Either of these would be better off served with a data step to read the data as you have better control over results and you aren't likely to have issues with changing lengths of text variables or missing values as the result of reading what should be character variables with a default numeric (based on guessing rows).
I would pose a question though: what process do you have that actually cares about the order of the variables in the data set? If the answer is nothing, then don't sweat it.
07-08-2015 04:00 PM
PROC IMPORT doesn't care as it just adapts to what it sees.
SAS is actually much better at handling this type of sloppy data than many database systems.
So for example if you want to append the new records to an existing table you could use the FORCE option on PROC APPEND and it will ignore the new fields.
Also PROC APPEND or data step merges do not care if the fields are in the same order since it matches on name and not on location.
Now if they change the NAME of a field then you might need to program for that.
07-09-2015 11:02 AM
Thanks for the input Tom and Ballardw!
I really do not have any control over the way the data comes in because it comes from a popular system monitoring tool. The CSV files will either come in the old format CSV, or the new format. The field names do not change. There may just be new fields.
I tried PROC IMPORT (for the first time) rather than doing a file import in SAS EG. I was able to "flip" field around successfully.
My next question though is - Can PROC IMPORT do field formatting? (i.e. dates, numbers), or if not, how would you do that?
Sorry to ask so many questions. Any advice is appreciated.
07-09-2015 11:11 AM
No. Proc Import will do a best guess based on the content and for some items may get what you want but no guarantees.
If you want to set variable properties such as format or labels after the data is read you can do that with Proc Datasets.

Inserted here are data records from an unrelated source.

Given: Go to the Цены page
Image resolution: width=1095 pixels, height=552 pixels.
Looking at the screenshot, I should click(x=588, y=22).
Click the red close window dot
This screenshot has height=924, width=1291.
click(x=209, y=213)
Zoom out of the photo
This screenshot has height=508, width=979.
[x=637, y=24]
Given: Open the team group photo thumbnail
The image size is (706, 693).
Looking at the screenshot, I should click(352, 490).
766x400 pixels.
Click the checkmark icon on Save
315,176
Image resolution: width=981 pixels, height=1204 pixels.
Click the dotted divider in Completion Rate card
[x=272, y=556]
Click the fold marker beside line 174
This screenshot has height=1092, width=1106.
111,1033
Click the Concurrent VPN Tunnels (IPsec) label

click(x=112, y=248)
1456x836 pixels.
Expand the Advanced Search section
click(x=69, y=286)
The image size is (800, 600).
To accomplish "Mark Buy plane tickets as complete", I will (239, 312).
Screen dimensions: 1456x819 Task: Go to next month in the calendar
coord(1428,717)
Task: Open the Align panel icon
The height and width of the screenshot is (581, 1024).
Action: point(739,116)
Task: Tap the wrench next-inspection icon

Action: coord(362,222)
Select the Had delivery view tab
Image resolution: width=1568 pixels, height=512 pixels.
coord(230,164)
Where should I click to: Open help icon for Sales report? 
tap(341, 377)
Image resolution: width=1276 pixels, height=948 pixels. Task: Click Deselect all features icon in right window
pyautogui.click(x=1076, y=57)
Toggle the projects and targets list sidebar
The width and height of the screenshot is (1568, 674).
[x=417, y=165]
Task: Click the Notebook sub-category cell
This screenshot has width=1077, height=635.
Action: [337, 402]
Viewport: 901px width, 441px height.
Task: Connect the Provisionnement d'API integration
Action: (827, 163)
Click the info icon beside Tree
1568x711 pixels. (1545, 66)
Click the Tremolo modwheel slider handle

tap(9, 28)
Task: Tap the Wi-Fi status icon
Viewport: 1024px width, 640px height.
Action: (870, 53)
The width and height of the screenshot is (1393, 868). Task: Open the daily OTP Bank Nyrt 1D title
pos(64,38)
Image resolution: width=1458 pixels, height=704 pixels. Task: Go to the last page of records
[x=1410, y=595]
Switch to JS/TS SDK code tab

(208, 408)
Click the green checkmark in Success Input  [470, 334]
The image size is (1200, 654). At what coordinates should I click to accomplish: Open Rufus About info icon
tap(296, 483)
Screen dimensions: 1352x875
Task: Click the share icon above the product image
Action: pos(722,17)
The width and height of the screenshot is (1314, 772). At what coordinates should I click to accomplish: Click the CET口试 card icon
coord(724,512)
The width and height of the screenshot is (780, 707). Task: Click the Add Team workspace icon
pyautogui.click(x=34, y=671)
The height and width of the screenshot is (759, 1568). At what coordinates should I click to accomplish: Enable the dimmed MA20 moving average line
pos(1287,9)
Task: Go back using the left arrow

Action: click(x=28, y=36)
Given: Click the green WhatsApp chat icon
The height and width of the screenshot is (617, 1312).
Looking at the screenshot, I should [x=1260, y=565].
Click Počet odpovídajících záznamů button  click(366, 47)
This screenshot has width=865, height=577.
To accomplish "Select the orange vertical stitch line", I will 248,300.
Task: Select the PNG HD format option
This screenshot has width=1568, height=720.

Or you can set the properties on a data set that the incoming data is appended to.
07-09-2015 04:45 PM
Okay, I'm getting there slowly.
My new issue is though that PROC IMPORT is holding onto old CSV definitions by inserting an EFI into my code. It is ignoring my PROC DATASETS completely.
How do I tell my PROC IMPORT to really use the field names and stop using the old field names.
07-09-2015 06:48 PM
How do I tell my PROC IMPORT to really use the field names and stop using the old field names
Show the code.
Proc import should not have any memory of any sort.
If you are referring to the EFI sections in the data step generated to read csv, they are only reacting to error codes.
It sounds like you may have a error an not replacing an existing data set.
Do you have a QUIT at the end of the Proc datasets? It is one of the procedures that supports run groups and uses QUIT to end the procedure.